__SUPPLIED MATERIAL__:

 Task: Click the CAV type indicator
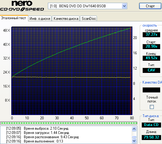coord(151,70)
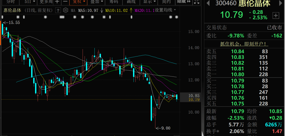Image resolution: width=285 pixels, height=136 pixels.
Task: Open the 更多周 period menu
Action: 46,2
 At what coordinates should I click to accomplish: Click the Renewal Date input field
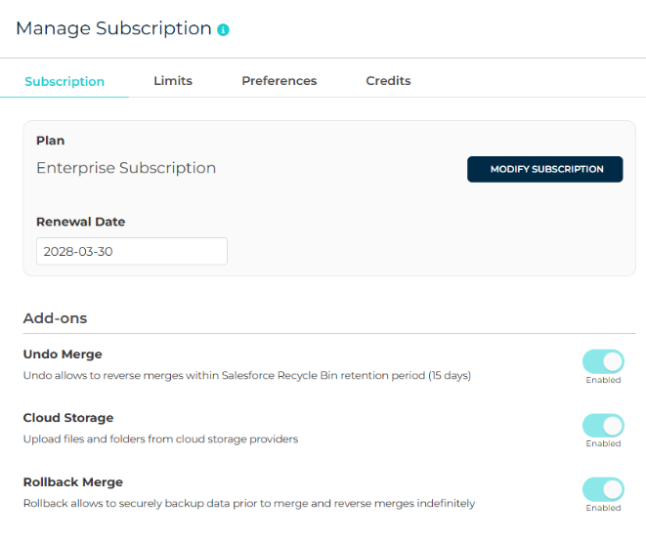tap(132, 251)
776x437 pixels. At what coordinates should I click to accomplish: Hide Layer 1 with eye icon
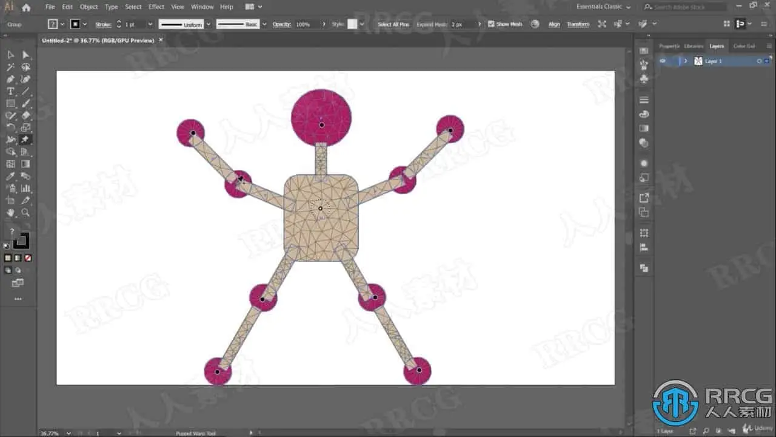point(663,61)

__WORK TASK__: From the line that contains "776x437 pixels. At" through the last line of the listing, copy each line exactly; both end lines stay in, and pictures stay out.

__COMPLETED EXERCISE__:
776x437 pixels. At what coordinates should I click to accomplish: Hide Layer 1 with eye icon
point(663,61)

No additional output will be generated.